— BEGIN —

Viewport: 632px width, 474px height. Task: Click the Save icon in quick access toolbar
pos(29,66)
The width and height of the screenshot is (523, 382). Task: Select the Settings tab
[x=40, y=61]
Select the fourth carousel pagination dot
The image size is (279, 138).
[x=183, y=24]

— END —
— BEGIN —

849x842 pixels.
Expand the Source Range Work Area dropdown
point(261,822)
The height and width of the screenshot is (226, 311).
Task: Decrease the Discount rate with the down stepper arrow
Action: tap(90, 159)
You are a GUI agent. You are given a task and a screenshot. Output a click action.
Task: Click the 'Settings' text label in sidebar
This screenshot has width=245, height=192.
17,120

— END —

Your objective ▸
Can you turn the records from the line with "Viewport: 632px width, 474px" up to and including the line with "[x=183, y=24]" into a JSON list of strings, one string per line, leaving out any blank lines?

Result of this task ▸
[
  "Viewport: 632px width, 474px height. Task: Click the Save icon in quick access toolbar",
  "pos(29,66)",
  "The width and height of the screenshot is (523, 382). Task: Select the Settings tab",
  "[x=40, y=61]",
  "Select the fourth carousel pagination dot",
  "The image size is (279, 138).",
  "[x=183, y=24]"
]